As Jolie followed the guy out into the waiting room like a puppy chasing a lion, Mitch called out, “Can’t wait!” She threw him a dirty look and shut the door behind her. Two minutes later, she returned, looking frustrated.
Mitch stopped pretending to be able to focus on work. “Your flirting wasn’t as effective as it usually is.”
She sighed and laid down on the sofa, crossing her legs at the ankle. “I know. Why is it that all the men I want seem to be the only ones incapable of seeing my charms?” She gave him a look.
If she was waiting for a compliment, she’d be waiting a while. “Perhaps they can see through to your true intentions.”
Why she put up with him, he’d never understand, but she leaned back against the arm of the couch and said, “Yeah, that could be it.”
CHAPTER V
A nudge against her thigh jolted Eden awake. A quick glance around let her know she was no longer in her apartment and that someone wearing dark gray slacks and black shoes was shoving his foot into her rear end.
“Why are you here?” Same doorstep. His voice. His aggravated, impatient, gravelly-sounding voice.
Eden looked up as he nudged her again. “Okay, enough. I’m awake.”

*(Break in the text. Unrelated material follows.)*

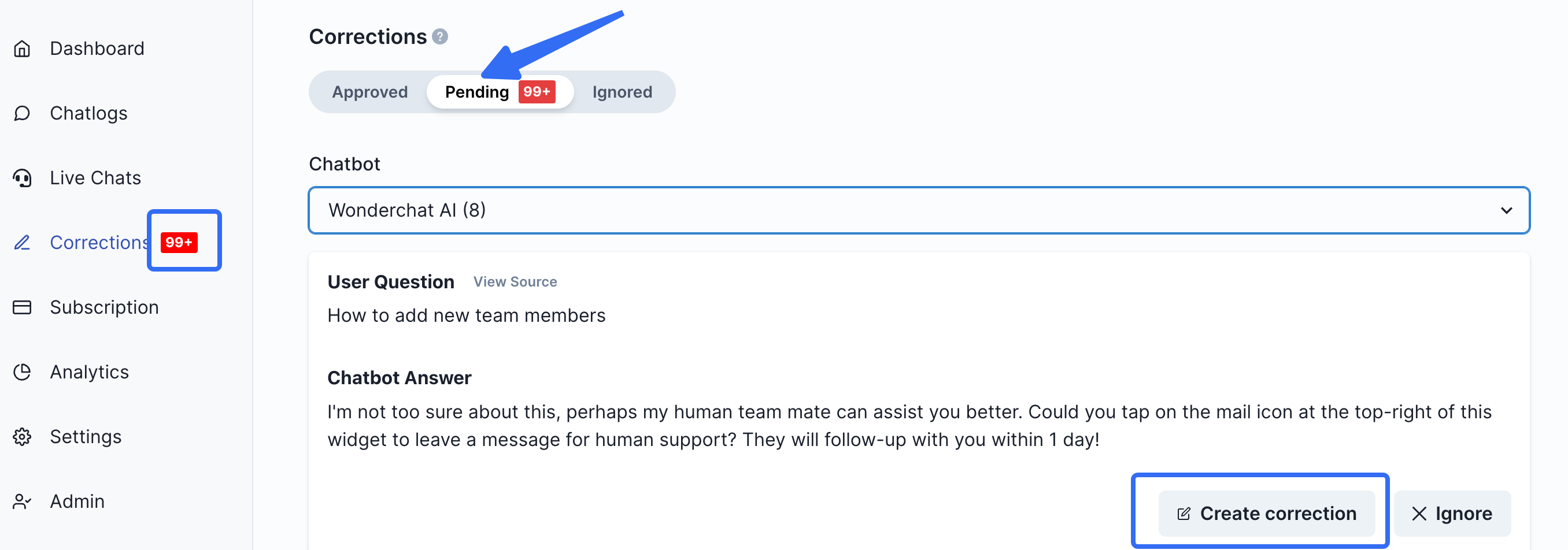This screenshot has height=550, width=1568.
Task: Switch to the Approved tab
Action: 369,92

“When you visited my office the other day, did I accidentally say I couldn’t wait to see you again? Because if so, I left out a word. I meant to say: I can’t wait to see you never again.”

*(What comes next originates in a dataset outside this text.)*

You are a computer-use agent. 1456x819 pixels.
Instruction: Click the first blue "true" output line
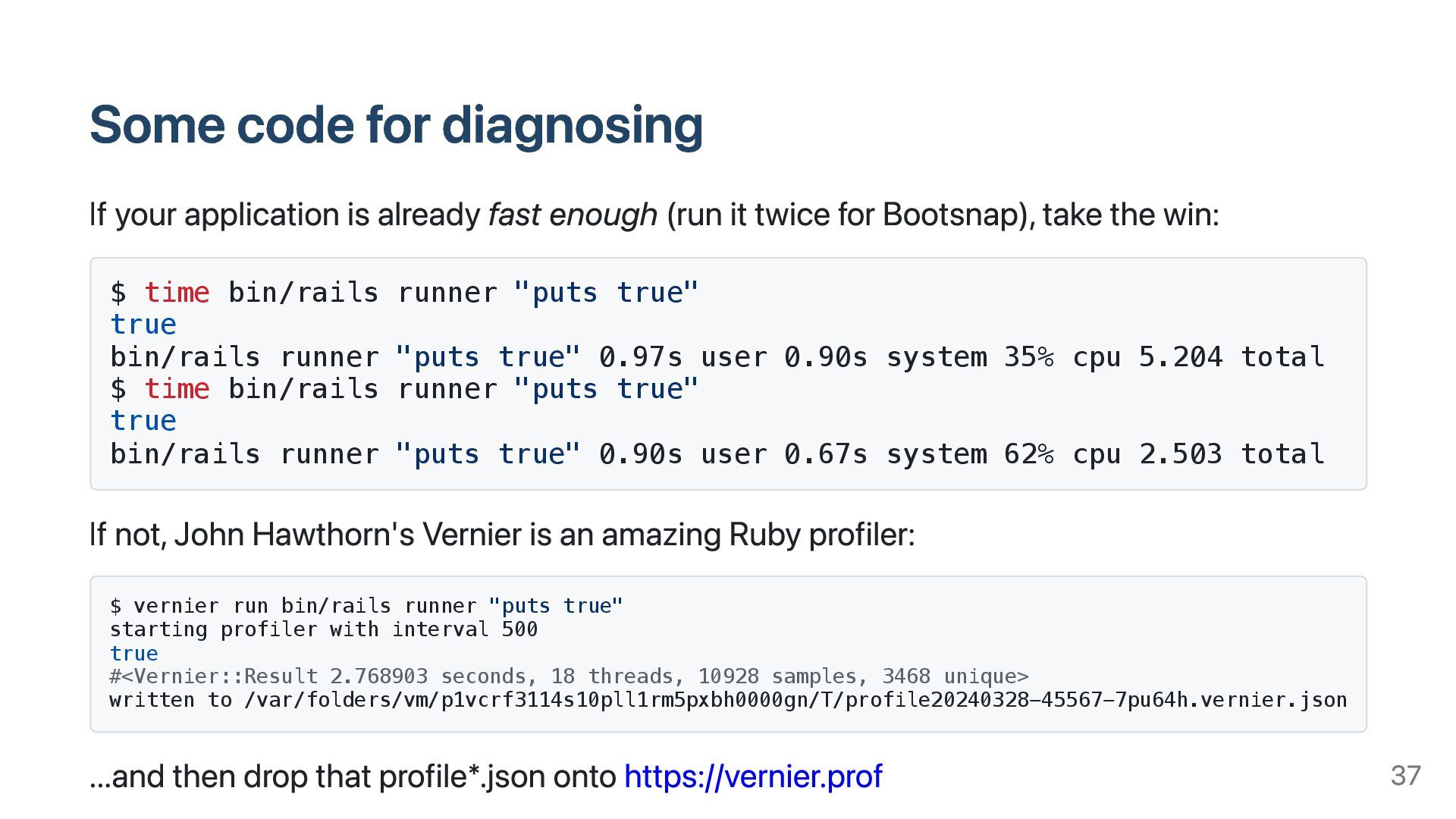pyautogui.click(x=143, y=325)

“I’m sorry.” Why here? Why him?
Couldn’t I have ended up somewhere else? Like—oh, I don’t know—my own bedroom? Something was drawing her here. For some reason she could fathom even less than why he was still kicking her. “Hey, I said enough! Believe me, this is the last place I’d want to wake up.”
“Old excuse, get a new one. Don’t you have a home? Or a job?” He grabbed her by the arm and hauled her off the flagstone step.
“I was a T.A.” As soon as she was upright, she tore out of his grip and dusted off her bottom.
He glanced at where she had her hands, then at her chest, and smirked. “T and A, huh? Makes sense.”
As repulsive as the idea was, she knew his sarcasm was all bravado. How she knew it was still a mystery, however. “I’m so sorry to disappoint you, but T.A. stands for ‘Teacher’s Assistant’.”